IBM zAware delivered on z13 provides the following capabilities:
Support for Linux on z Systems message log analysis
Support for native or guest Linux on z Systems images
The ability to process message streams with no message IDs
The ability to group multiple systems that have similar operational characteristics for modeling and analysis
Recognition of dynamic activation and deactivation of a Linux image into a group and appropriate modeling and analysis
 – Aggregated Sysplex view for z/OS and system views
 – User-defined grouping
For Linux on z Systems, the user can group multiple systems’ data into a combined model by workload (one for all web servers, one for all databases, and so on), by “solution” (for example, one model for your cloud), and by VM host.
Heat map display that provides a consolidated, aggregated, and higher-level view, with the ability to drill down to detail views
Improved usability and GUI functional enhancements that address customer requirements
Enhanced filtering and visualization, with better use of GUI space
Improved UI navigation
Display of local time in addition to Coordinated Universal Time
Enhancements based on IBM One UI guidelines
Enhanced analytics
More robust data stores
Expanded browser support with Mozilla Firefox 31 and Internet Explorer 9, 10, and 11
IBM zAware is designed to use near real-time continuous learning algorithms, providing a diagnostics capability that is intended to help you pinpoint problems, which in turn, can lead to better availability and a more efficient system.

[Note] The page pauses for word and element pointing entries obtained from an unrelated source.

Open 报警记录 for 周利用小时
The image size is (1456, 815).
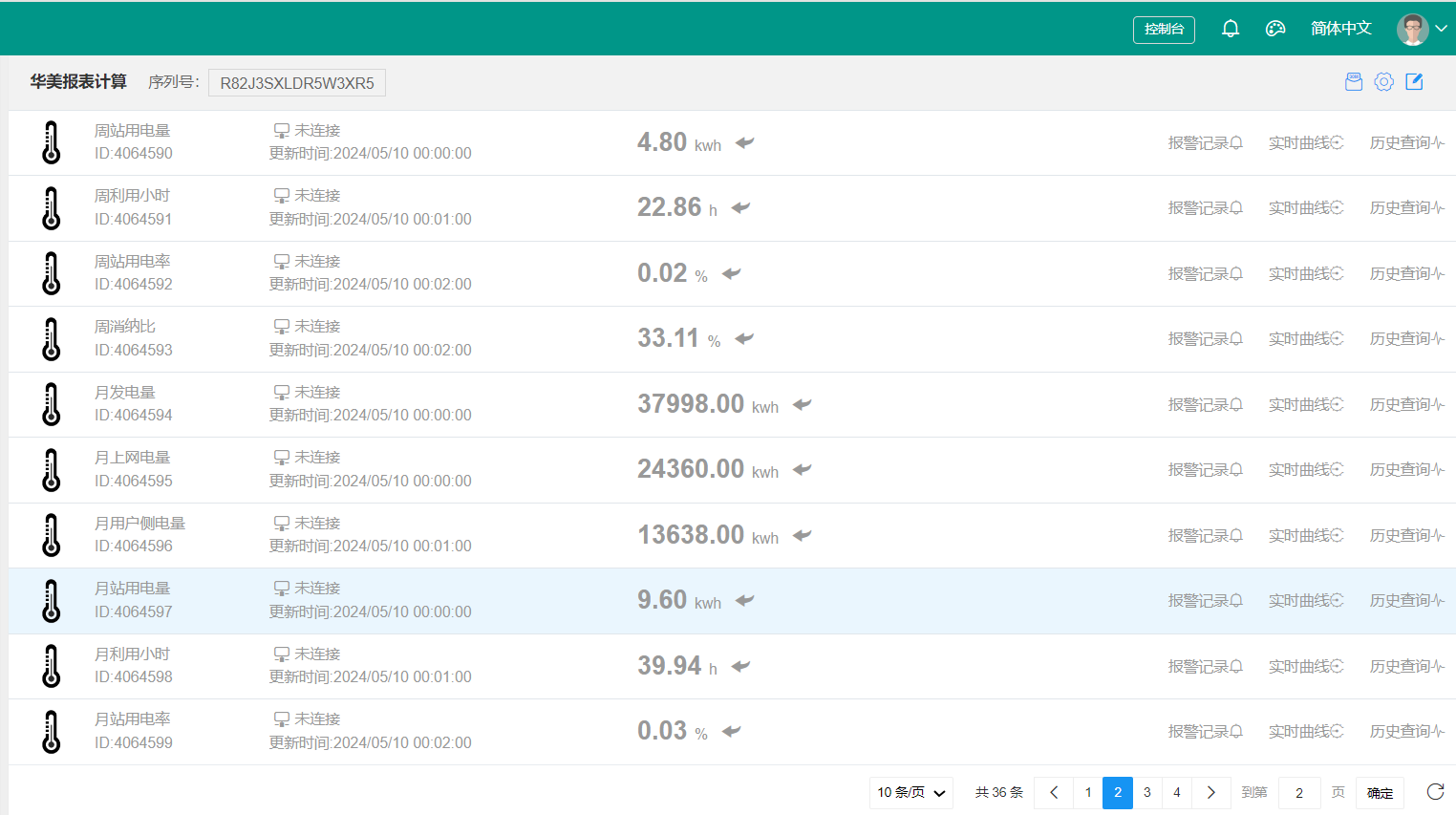click(x=1205, y=208)
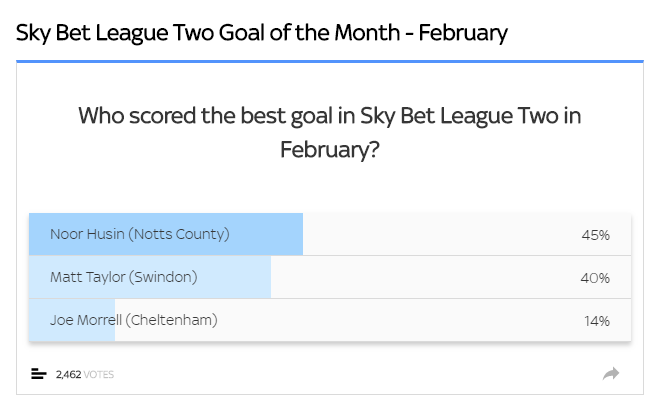Click the 40% result figure
Image resolution: width=654 pixels, height=412 pixels.
(x=595, y=278)
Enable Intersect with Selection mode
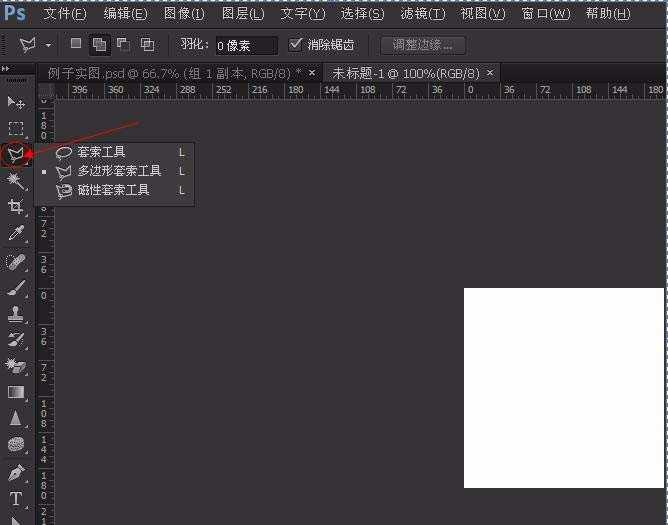Image resolution: width=668 pixels, height=525 pixels. 148,45
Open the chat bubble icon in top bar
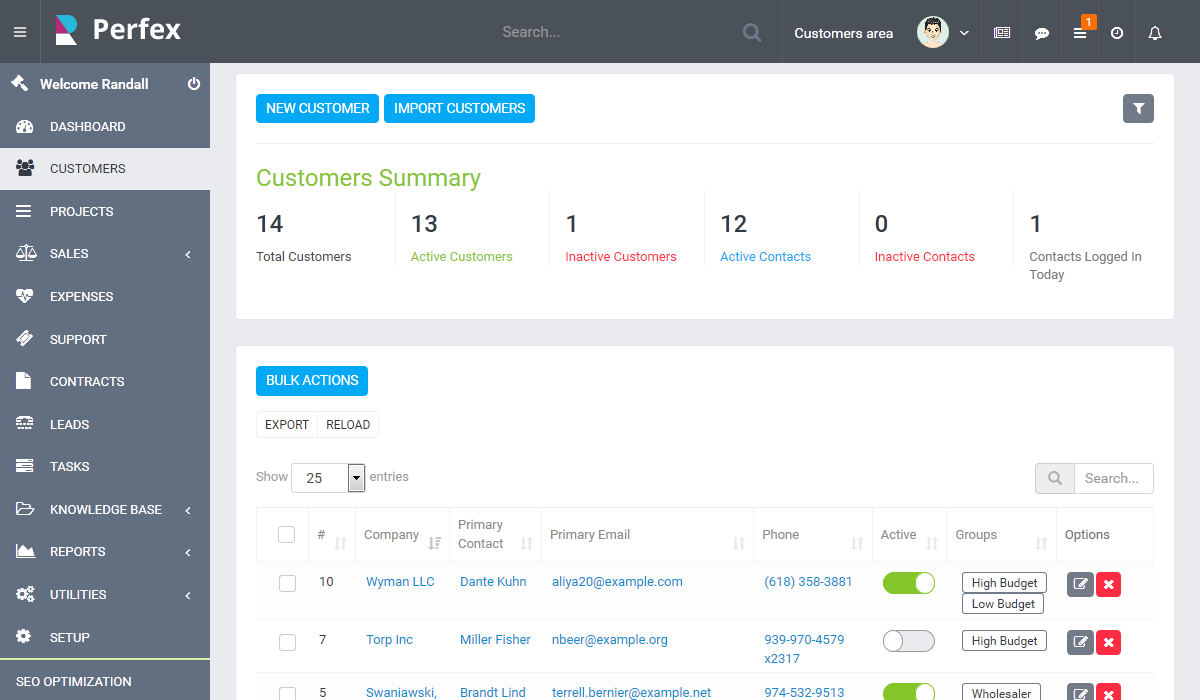This screenshot has height=700, width=1200. tap(1042, 33)
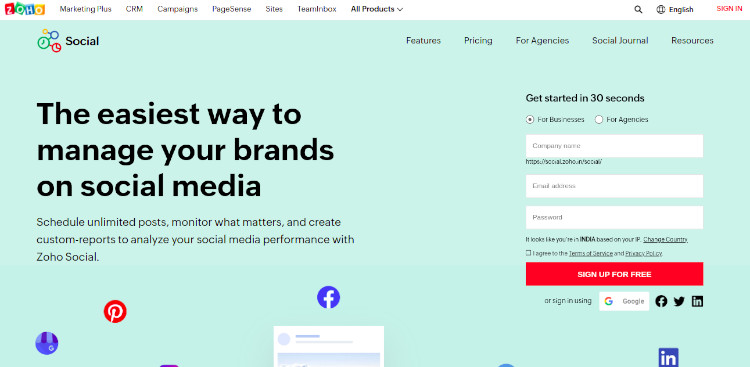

IBM zAware uses analytics to intelligently examine z/OS or Linux on z Systems messages to find unusual patterns, inconsistencies, and variations.
Large operating system environments can sometimes generate more than 25 million messages per day. This large volume of messages can make manual analysis time-consuming and error-prone when exceptional problems occur. IBM zAware provides a simple GUI and APIs to help you find message anomalies quickly, which can help speed problem resolution when seconds count.
IBM zAware and Tivoli® Service Management can be integrated using the zAware API to provide the following capabilities:
Provide visibility into IBM zAware anomalies by using Event Management
Improve mean time to repair (MTTR) through integration with existing problem determination and performance monitoring tools
Identify system errors and eliminate subsequent occurrences through automation and more sophisticated analysis
A.2.1 Hardware requirements overview
IBM zAware runs on a client-visible logical partition (LPAR) with the following resources:
Shared or dedicated Open Systems Adapter (OSA) port
Shared or dedicated Integrated Facilities for Linux (IFLs) or central processors (CPs)
Storage and memory
Figure A-1 shows how IBM zAware complements an existing environment.
Figure A-1 IBM zAware complements an existing environment
 
Statement of direction1: IBM intends to deliver IBM zAware support for z/VM. This future release of IBM zAware is intended to help identify unusual behaviors of workloads running on z/VM to accelerate problem determination and improve service levels.

1 All statements regarding IBM plans, directions, and intent are subject to change or withdrawal without notice. Any reliance on these statements of general direction is at the relying party’s sole risk and will not create liability or obligation for IBM.
A.2.2 Value of IBM zAware
Early detection and focused diagnosis can help improve the time needed to recover from complex z/OS problems. These problems can be cross sysplex, across a set of z Systems servers, and beyond central processing complex (CPC) boundaries. IBM zAware is enhanced to identify unusual system behavior of Linux on z Systems images running natively or as a guest on z/VM.
IBM zAware delivers sophisticated detection and diagnostic capabilities that identify when and where to look for a problem. The cause of the anomalies can be difficult to determine. High-speed analytics on large quantities of log data reduces the problem determination and isolation efforts, time to repair, and impact to service levels. They also provide system awareness for more effective monitoring.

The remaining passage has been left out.